We prospectively analyzed strain imaging data from bilateral biceps brachii muscles in 8 healthy volunteers and 7 patients with poststroke chronic spasticity. Axial deformations of the biceps brachii muscle and overlying subcutaneous tissue were produced by external compression using a sandbag (1.0 kg) attached to a transducer. The lengthening and shortening of the biceps brachii muscle and subcutaneous tissue were produced by manual passive elbow extension (from 90° to 0°) and flexion (from 0° to 90°), respectively. We used offline 2-dimensional speckle tracking to estimate axial and longitudinal strain ratios (biceps brachii strain/subcutaneous tissue strain), and the longitudinal tissue velocity of the biceps brachii muscle.

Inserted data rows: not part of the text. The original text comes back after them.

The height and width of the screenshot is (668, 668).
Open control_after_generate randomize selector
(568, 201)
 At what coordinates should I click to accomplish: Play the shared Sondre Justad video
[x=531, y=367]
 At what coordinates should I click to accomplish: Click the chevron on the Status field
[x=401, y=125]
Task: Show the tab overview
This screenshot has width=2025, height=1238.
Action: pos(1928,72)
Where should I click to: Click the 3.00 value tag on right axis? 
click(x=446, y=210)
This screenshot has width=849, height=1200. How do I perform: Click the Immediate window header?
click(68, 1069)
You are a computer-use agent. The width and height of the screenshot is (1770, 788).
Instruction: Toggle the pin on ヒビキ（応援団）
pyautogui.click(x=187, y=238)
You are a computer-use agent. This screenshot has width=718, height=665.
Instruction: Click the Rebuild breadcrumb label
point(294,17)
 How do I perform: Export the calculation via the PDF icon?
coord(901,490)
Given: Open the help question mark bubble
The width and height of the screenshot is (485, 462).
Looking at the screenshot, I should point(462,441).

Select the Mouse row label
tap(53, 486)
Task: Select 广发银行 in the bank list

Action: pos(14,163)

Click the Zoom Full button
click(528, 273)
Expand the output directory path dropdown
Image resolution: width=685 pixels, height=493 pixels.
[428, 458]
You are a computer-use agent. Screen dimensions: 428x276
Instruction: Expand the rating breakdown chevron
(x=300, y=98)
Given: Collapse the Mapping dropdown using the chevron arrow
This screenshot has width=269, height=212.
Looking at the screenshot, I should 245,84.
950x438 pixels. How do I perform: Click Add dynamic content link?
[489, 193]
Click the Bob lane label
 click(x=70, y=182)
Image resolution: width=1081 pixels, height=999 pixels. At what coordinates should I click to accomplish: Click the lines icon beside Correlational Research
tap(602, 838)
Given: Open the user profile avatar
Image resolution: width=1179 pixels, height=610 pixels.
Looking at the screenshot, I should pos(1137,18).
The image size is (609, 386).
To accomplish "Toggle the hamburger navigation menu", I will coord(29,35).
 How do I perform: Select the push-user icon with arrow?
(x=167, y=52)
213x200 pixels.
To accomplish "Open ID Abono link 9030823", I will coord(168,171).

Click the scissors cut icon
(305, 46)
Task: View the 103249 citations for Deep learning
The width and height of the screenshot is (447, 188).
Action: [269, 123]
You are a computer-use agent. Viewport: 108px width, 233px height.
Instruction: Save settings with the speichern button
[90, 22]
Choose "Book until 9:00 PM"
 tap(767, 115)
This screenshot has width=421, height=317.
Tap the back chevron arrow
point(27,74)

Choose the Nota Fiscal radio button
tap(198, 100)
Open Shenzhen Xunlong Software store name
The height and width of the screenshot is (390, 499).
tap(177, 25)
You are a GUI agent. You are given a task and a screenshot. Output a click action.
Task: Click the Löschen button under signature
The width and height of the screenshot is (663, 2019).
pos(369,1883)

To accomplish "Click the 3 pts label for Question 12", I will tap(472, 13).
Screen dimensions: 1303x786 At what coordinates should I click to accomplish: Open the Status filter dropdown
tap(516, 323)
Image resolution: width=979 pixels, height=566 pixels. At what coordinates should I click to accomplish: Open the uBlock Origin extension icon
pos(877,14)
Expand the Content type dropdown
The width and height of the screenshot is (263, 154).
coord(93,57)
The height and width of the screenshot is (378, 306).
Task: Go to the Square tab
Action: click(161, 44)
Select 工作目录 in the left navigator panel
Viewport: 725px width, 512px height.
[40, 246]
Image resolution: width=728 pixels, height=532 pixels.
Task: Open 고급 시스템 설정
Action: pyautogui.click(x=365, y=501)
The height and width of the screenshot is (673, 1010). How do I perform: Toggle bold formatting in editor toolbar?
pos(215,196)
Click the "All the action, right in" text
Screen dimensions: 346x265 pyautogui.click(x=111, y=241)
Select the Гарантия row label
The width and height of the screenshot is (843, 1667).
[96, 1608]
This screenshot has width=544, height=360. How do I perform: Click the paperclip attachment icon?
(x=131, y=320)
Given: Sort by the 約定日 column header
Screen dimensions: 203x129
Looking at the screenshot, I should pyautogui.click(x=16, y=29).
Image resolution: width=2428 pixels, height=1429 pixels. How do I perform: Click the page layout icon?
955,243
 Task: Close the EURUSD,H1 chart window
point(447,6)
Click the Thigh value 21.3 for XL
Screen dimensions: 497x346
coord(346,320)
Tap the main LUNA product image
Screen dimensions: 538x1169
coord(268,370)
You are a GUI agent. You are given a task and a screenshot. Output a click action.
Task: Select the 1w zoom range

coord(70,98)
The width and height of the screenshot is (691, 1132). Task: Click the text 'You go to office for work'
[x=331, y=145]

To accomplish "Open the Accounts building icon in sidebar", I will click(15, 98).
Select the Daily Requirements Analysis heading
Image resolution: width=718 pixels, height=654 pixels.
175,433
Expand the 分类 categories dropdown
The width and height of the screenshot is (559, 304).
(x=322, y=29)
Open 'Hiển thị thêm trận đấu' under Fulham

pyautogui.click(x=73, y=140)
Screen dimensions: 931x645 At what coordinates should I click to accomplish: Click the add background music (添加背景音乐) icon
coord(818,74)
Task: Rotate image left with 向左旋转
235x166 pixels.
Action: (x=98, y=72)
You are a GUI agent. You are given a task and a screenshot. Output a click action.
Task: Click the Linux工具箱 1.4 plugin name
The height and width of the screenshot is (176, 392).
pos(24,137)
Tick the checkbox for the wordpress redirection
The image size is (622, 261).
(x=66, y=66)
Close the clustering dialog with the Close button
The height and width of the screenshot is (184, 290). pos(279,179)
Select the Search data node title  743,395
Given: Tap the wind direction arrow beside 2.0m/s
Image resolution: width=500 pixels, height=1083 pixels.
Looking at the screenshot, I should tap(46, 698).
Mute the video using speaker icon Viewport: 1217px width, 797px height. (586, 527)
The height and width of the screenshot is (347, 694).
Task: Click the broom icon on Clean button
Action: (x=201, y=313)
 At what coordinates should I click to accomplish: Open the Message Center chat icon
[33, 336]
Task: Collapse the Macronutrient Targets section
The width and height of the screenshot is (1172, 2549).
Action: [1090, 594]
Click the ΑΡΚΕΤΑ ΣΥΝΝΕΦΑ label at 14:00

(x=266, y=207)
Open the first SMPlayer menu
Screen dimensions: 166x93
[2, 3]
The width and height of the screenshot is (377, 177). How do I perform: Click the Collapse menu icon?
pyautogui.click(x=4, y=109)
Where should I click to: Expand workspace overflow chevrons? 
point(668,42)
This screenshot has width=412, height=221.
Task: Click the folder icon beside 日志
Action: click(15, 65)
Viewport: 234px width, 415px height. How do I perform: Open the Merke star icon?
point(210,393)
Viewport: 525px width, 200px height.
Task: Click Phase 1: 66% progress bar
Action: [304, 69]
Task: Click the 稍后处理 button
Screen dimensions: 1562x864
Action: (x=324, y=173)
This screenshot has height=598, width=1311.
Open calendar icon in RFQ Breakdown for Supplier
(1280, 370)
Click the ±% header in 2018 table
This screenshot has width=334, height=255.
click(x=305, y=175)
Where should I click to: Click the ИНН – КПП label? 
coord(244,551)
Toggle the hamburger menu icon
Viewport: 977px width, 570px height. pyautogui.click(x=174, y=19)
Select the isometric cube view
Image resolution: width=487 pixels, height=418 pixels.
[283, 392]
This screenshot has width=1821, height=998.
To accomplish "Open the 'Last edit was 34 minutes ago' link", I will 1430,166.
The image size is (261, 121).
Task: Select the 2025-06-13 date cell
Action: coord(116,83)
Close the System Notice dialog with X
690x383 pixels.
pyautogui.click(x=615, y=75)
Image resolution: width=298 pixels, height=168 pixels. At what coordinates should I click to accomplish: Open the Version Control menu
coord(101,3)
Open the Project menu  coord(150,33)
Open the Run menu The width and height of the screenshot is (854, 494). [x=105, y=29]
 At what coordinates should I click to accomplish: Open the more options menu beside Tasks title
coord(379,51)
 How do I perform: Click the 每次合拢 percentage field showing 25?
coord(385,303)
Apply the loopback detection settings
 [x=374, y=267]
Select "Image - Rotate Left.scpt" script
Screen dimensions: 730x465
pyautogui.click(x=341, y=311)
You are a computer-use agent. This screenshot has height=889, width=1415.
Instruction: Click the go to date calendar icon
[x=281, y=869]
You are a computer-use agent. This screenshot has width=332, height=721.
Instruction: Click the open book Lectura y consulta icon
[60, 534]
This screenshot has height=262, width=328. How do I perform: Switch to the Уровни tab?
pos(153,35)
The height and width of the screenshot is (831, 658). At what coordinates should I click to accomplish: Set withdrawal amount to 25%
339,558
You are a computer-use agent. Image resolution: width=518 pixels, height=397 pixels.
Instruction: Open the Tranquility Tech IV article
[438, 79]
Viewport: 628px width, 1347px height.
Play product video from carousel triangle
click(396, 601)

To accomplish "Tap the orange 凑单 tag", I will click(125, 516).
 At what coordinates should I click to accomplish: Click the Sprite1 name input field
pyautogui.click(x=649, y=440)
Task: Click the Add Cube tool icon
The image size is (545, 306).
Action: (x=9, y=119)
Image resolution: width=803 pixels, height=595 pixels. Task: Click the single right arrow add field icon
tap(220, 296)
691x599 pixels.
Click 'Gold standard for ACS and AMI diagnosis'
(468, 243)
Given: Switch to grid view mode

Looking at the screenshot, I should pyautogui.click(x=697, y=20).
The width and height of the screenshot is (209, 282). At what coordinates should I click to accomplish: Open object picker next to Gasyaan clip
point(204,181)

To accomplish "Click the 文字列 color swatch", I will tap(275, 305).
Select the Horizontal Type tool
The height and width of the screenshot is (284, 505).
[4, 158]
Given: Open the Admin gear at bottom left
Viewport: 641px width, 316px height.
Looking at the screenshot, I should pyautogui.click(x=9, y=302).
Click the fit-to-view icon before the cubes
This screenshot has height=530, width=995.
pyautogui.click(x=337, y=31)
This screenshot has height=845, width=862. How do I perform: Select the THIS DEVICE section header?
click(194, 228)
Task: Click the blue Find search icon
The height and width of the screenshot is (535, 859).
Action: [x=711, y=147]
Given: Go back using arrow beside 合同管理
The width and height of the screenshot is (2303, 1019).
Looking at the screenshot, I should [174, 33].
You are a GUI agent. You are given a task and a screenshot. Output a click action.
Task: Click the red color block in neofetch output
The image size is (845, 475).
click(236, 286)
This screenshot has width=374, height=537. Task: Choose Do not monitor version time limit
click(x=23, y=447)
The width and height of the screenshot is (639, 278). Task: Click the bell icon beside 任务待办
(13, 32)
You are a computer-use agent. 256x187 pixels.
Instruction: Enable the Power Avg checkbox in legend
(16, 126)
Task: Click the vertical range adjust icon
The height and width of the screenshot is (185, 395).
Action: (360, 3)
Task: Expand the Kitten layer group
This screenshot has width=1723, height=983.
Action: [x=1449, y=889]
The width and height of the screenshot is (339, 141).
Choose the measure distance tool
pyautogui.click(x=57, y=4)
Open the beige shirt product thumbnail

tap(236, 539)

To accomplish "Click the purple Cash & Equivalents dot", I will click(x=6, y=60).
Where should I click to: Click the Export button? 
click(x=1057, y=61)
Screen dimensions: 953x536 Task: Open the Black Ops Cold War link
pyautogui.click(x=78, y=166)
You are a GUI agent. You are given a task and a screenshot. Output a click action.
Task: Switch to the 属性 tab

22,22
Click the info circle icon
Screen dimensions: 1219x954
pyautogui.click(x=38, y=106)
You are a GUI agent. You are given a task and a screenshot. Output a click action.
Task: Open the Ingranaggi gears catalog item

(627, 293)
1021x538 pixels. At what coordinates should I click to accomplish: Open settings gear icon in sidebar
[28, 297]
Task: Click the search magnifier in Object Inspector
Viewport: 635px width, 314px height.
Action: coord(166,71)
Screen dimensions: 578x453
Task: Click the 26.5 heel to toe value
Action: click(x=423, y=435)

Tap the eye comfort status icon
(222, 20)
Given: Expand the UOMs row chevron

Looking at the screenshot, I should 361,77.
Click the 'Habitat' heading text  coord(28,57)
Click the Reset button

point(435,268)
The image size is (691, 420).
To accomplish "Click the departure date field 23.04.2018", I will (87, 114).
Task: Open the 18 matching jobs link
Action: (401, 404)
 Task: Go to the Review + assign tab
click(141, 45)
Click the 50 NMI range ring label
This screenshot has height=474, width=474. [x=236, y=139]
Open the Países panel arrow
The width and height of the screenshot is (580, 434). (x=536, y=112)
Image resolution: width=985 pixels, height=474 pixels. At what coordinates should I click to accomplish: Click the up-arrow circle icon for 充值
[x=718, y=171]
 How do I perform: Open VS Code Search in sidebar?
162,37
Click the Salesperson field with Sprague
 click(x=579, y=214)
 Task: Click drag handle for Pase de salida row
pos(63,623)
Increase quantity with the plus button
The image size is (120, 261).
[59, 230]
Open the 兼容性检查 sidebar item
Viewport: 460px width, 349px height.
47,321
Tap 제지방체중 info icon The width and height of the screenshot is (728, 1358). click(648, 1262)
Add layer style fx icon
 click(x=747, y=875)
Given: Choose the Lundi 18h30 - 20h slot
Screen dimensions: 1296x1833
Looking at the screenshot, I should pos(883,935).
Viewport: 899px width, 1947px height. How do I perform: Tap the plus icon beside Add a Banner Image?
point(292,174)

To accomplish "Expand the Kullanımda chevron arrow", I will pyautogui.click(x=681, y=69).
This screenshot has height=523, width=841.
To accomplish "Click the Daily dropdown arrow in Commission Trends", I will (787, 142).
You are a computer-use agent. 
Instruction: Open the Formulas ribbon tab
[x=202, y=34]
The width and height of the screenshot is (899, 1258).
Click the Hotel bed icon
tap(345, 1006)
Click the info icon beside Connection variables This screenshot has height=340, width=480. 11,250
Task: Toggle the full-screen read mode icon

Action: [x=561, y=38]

Statistical analyses included analysis of variance for testing differences in strain imaging parameters among healthy, nonspastic, and spastic biceps brachii muscles, the Bonferroni correction for further testing differences in US strain imaging among paired groups (healthy versus spastic, nonspastic versus spastic, and healthy versus nonspastic), and the Pearson correlation coefficient for assessing the intraobserver reliability of performing strain imaging in stroke survivors.

RESULTS

The differences in strain imaging parameters between healthy and spastic and between nonspastic and spastic biceps brachii muscles were significant at both 90° elbow flexion and maximal elbow extension (P < .01). There was no significant difference in axial strain ratios at 90° of elbow flexion or longitudinal tissue velocities between healthy and nonspastic muscles (P > .05). The intraobserver reliability of performing strain imaging in stroke survivors was good (r = 0.85; P < .01).

CONCLUSIONS

Ultrasound strain imaging seems to be feasible for characterizing the biceps brachii muscle in chronic poststroke spasticity.

摘要

目的

本研究旨在评估超声应变成像在表征慢性脑卒中后痉挛肱二头肌方面的可行性。

方法

我们前瞻性分析了8名健康志愿者和7名脑卒中后慢性痉挛患者双侧肱二头肌的应变成像数据。使用连接在换能器上的沙袋(1.0 kg)进行外部压迫,以产生肱二头肌和覆盖的皮下组织的轴向变形。分别通过手动被动伸肘(从90°到0°)和屈肘(从0°到90°)来产生肱二头肌和皮下组织的伸长和缩短。我们使用离线二维散斑追踪来估计轴向和纵向应变比(肱二头肌应变/皮下组织应变)以及肱二头肌的纵向组织速度。统计分析包括方差分析,用于测试健康、非痉挛和痉挛肱二头肌之间应变成像参数的差异;Bonferroni校正,用于进一步测试配对组(健康与痉挛、非痉挛与痉挛、健康与非痉挛)之间超声应变成像的差异;以及Pearson相关系数,用于评估在脑卒中幸存者中进行应变成像的观察者内可靠性。

结果

在肘屈曲90°和最大肘伸展时,健康与痉挛以及非痉挛与痉挛肱二头肌之间的应变成像参数差异均具有统计学意义(P < 0.01)。在肘屈曲90°时的轴向应变比或健康与非痉挛肌肉之间的纵向组织速度方面,差异无统计学意义(P > 0.05)。在脑卒中幸存者中进行应变成像的观察者内可靠性良好(r = 0.85;P < 0.01)。

结论

超声应变成像似乎可用于表征慢性脑卒中后痉挛的肱二头肌。